I'm not really sure what to look for. The Wordpress code has Wordfence installed which is pretty good at finding unexpected changes in the site's code, and I ran a scan on that this morning without finding anything. "last" (looking at /var/log/wtmp) only has stuff from today, wtmp.1 from November 8th (quite possibly the last time I logged in). "lastb" has a nice long list of failed attempts for various users but I'm not sure I can draw much from that.
last does show my office IP as the source of the last login but would a MITM attack mask that?
If you have console access, you might use that rather in reference to ssh
Hmm, good point, until you said that I'd forgotten I do have console access.
On 6 Dec 2019, at 13:45, Mark Rogers mark@more-solutions.co.uk wrote:
On Fri, 6 Dec 2019 at 13:00, Martijn Koster mak-alug@greenhills.co.uk wrote:
Is it changing IP addresses itself (behind a load balancer, or muti-valued dns records, or does it get its IP via DHCP and got a different one, or is some other misconfigured remote system claiming your IP address, or whatever)?
Static IP (hosted VPS at DigitalOcean).
https://www.digitalocean.com/community/questions/why-my-droples-s-ssh-key-ch... https://www.digitalocean.com/community/questions/why-my-droples-s-ssh-key-changed?comment=58664 Seems to suggest this can happen, though it doesn’t go into great detail why.
Have a look at "ls -l /etc/ssh/*” to see what got changed when, and dig through the system logs from that time, and compare against the last boot time.
That was my first thought and nothing has changed recently (I connect at least once a month, usually more; the newest file was Feb this year.
Hm, that is odd then. If cloud-init regenerated the key, that’s where I’d expect to see it.
Try connecting from elsewhere (some remote machine on some other network) to exclude some of those intercept possibilities.

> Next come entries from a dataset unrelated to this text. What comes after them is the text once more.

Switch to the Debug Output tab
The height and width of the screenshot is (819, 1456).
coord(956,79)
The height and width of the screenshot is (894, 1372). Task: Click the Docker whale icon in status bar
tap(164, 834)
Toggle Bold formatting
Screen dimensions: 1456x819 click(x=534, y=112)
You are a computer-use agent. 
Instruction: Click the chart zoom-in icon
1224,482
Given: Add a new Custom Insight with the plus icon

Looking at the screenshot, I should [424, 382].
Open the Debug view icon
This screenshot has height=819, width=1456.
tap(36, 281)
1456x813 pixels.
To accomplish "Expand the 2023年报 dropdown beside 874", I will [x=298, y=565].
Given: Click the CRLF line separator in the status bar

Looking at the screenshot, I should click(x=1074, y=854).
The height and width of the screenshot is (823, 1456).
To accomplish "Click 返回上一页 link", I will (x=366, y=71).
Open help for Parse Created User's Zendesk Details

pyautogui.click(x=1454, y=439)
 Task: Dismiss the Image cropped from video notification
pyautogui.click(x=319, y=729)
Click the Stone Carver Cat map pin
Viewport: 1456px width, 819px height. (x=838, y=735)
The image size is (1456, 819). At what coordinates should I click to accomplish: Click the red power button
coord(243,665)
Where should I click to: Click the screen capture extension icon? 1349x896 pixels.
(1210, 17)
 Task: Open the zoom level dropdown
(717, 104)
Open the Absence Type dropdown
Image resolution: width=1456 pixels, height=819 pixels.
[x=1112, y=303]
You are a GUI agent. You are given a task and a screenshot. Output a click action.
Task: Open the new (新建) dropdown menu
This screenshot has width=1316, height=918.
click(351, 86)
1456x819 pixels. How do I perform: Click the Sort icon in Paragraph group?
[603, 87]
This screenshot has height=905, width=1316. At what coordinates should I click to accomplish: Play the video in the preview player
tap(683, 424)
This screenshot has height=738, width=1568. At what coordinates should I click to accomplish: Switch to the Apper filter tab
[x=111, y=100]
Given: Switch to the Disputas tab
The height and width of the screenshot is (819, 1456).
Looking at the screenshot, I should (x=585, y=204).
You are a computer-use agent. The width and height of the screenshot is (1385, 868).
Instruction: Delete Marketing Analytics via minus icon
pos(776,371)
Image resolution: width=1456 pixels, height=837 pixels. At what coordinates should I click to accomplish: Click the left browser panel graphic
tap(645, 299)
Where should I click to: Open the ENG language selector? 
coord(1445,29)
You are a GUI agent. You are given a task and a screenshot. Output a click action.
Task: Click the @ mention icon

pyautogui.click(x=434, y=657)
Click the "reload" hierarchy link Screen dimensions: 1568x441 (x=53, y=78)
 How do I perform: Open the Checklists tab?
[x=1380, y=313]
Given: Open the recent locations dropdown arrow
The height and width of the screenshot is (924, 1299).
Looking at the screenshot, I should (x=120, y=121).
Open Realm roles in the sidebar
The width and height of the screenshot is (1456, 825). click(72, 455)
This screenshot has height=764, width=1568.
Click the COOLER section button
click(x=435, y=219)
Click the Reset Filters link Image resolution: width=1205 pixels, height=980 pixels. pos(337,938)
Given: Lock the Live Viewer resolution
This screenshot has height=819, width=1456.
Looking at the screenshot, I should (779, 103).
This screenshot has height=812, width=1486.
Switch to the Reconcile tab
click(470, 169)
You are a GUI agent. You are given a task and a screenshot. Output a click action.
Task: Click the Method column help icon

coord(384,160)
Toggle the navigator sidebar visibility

I just tried from home, and that works fine. But that could be that any cached key has been added more recently (it's a fairly new laptop) so I'm not sure what that really tells me?
Right, you’d have to copy the appropriate line from your .ssh/known_hosts to your new host (after removing the one that just got newly added there).
Which reminds me — you haven’t just restored your .ssh directory from backup or something I assume?
On the host, check for signs of a compromise: miners or other malware running, unexpected files, unexpected logins, unexpected outbound connections, unexpected content being served from your web server etc.
I'm not really sure what to look for.
Most recent compromises I’ve seen have been miners, which show up on “top” and “ps". But I kinda doubt that a compromise is behind it.
— Martijn
On Fri, 6 Dec 2019 at 15:14, Martijn Koster mak-alug@greenhills.co.uk wrote:
https://www.digitalocean.com/community/questions/why-my-droples-s-ssh-key-ch... Seems to suggest this can happen, though it doesn’t go into great detail why.
Interesting, thanks. Never thought to narrow my Google search down to a specific host.
Which reminds me — you haven’t just restored your .ssh directory from backup or something I assume?
No. But it is possible that it's been longer than I think since I last connected from my office PC; I tend to do the updates out of hours and that means I'm usually at home. (I can't think of any good reason why they'd have changed since first install, but the longer it's been the more likely there was a decent reason.)
Most recent compromises I’ve seen have been miners, which show up on “top” and “ps".
Cool, checked those. Nothing obvious, CPU not being pushed hard. Also disk space not looking any more utilised than I'd expect.
But I kinda doubt that a compromise is behind it.
Ditto (it was a curiosity unless someone gave me reason to panic), but it's been an interesting investigation.
Blindly ignoring a warning wasn't a great plan, but I think I've done enough now to be happy it's nothing untoward (and it's not a critical server, it has no confidential info on it).
Thank you for your help. It really is appreciated.